Metacarpophalangeal joint arthrodesis. Extensor digital tendon (yellow arrow) displaced caudally (A). Tenotomy of extensor digital tendon (yellow arrows) and flexor digital tendon (red arrows) (B). Removal of joint cartilage with a curette (C). A plate and screws to stabilize the joint and fill joint space, using a syringe, with Bonelike® spherical granules (D).

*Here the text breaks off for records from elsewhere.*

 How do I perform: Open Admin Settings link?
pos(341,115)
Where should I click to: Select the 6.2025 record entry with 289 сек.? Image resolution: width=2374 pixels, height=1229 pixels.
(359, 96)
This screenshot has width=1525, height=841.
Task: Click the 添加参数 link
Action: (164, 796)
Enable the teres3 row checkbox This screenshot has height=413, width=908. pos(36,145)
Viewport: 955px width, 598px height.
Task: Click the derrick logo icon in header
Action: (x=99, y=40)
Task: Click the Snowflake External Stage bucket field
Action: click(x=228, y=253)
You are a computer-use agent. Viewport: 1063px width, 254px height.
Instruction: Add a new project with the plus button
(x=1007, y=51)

The second clinical case was an adult horse that suffered an accident that resulted in the laceration of the medial aspect of the pastern. With this laceration, a medial ligament that causes instability to the pastern joint and consequently lameness was damaged. In clinical examination, a biomechanical instability of this joint was observed, and in X-ray examination, radiologic signs of subluxation and an increase in the medial joint space can be seen. Towards that it was decided to do the arthrodesis of proximal interphalangeal joint [68]. To approach the proximal interphalangeal joint, an I-shaped incision was performed in the skin over the dorsal aspect of the joint, and then a Z-incision was performed over the digital extensor tendon to expose the proximal interphalangeal joint. During the procedure, it was confirmed that this joint was not stable and there was an increased articular gap between the first and the second phalange on the medial aspect of the joint (Figure 9(B)). The cartilage from proximal interphalangeal was removed using a curette, and the joint space (Figure 9(A)) was filled with Bonelike® (Figure 9(C)). Three lag screws 3.2 mm were placed from the first to the second phalange crossing the joint space. The head screws stayed in a shelf made previously with an osteotome (Figure 9(D)). On the follow-up X-rays performed after the surgery, an important bone proliferation, with evidence of bone fusion and gradual reduction of the joint space, was noticed (Figure 10) [68].

Figure 9.

Proximal interphalangeal joint arthrodesis. Removing cartilage from proximal interphalangeal joint using a curette (A). A subluxation gap between the first and the second phalange at medial aspect of the joint (B). Applying with a syringe Bonelike® in proximal interphalangeal joint space (C). Three lag screws were placed from the first to the second phalange crossing the joint space (D).

Figure 10.

X-ray analysis follow-up of the proximal interphalangeal joint arthrodesis. The X-rays were taken at day 0 (pre-surgery), at day 155 and at day 250, with two projections. Lateral projection (A–C). Dorsoproximal projection (D–F).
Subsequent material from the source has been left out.